* _Usando as informações_:
(a) Reescreva de forma mais breve o parágrafo do texto sobre Rio Grande, o mar e a civilização que começa com "Num ponto remoto da imensidão cósmica", mantendo seus fatos principais.
(b) Prossiga com o texto sobre Rio Grande, o mar e a civilização, começando logo depois da última frase apresentada.

* _Trecho fornecido_:
<<<<

RIO GRANDE, O MAR E A CIVILIZAÇÃO
Publicado no site em 31/07/2007
Euripedes Falcão Vieira*
Num ponto remoto da imensidão cósmica, e num tempo também remoto, a natureza escolheu um pequeno planeta e nele esculpiu montanhas e vales, florestas e campinas, extensos rios e oceanos profundos. Encantada com sua obra, a natureza a animou com uma das forças primordiais do universo: a vida. Como tudo no universo, a vida na Terra evoluiu, alcançou a fase superior da inteligência e, com ela, iniciou o impulso civilizador. Sintamo-nos, pois, recompensados por termos nascido e nos tornado parte da existência viva, e erguido, com labor inaudito, o sucesso da civilização!

>>>>

* _Extrato de dados_:
<<<<

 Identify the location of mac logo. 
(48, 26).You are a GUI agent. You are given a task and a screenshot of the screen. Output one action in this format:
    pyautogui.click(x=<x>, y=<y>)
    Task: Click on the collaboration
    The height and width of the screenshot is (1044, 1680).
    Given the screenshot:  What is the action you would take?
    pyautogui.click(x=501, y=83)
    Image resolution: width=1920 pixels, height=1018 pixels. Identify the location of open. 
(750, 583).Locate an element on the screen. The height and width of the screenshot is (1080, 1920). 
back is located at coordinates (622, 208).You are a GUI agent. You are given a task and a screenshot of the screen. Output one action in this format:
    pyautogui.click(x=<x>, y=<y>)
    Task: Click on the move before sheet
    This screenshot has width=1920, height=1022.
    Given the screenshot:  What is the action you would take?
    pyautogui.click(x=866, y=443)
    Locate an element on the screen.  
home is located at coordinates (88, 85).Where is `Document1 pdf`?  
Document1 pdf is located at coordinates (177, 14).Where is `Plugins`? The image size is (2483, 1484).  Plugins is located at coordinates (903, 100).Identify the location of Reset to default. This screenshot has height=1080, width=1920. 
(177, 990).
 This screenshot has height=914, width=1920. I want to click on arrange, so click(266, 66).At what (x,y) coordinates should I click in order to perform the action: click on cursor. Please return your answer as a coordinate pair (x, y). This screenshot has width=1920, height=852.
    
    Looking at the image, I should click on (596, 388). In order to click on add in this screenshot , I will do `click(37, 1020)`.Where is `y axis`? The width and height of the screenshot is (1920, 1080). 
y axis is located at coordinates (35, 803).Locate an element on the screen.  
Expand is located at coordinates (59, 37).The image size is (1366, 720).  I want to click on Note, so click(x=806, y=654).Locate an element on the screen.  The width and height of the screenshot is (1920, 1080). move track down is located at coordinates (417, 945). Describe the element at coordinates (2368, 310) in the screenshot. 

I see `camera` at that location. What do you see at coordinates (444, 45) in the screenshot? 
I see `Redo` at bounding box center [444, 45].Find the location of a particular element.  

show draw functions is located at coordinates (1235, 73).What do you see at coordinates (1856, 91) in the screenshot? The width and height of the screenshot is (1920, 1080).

>>>>

* _Respostas esperadas_:
(a) Em um ponto e um tempo remotos do cosmos, a natureza escolheu um pequeno planeta e nele formou montanhas, vales, florestas, campinas, rios e oceanos. Depois, deu-lhe vida. Essa vida evoluiu até alcançar a inteligência, que deu início ao impulso civilizador. Por isso, devemos nos sentir recompensados por fazer parte da existência viva e por ter construído, com enorme esforço, o sucesso da civilização.

(b)
Aqui, no Rio Grande debruçado sobre a imensa janela voltada para o oceano profundo, e o mundo distante, contribuímos, com a parcela de nosso trabalho, para o engrandecimento da terra de Silva Paes. O grande oceano, das ondas, das correntes e da diversidade viva, une-nos ao mundo sem fronteiras da modernidade que se instala. Andamos nos limites do tempo de modernidades, a que se distancia e a que se aproxima. Este é o mundo das mudanças e rupturas; o mundo das eras. Mas, afinal, em que era entramos? A dos números ou a da incerteza? Os números estão ao nosso redor, dominando-nos e marcando nossos eventos. A incerteza nos conduz ao tempo sem limites, o indefinido da vida. Ah, os números são a própria incerteza!
A modernidade global não representa apenas outra etapa da longa evolução da modernidade industrial. Não foi apenas um nó desamarrado, mas um golpe que a cortou, uma ruptura, uma clivagem que separou definitivamente duas épocas: a da sociedade industrial e a da sociedade cibernética. Olhando pela perspectiva da totalidade, a civilização humana é um sucesso. As parcialidades, porém, revelam descompassos, dissonâncias, atrasos e brutalidades na mesma escala de grandeza. Mas, ainda assim, é o sucesso da civilização que enaltece o sujeito individual ou coletivo.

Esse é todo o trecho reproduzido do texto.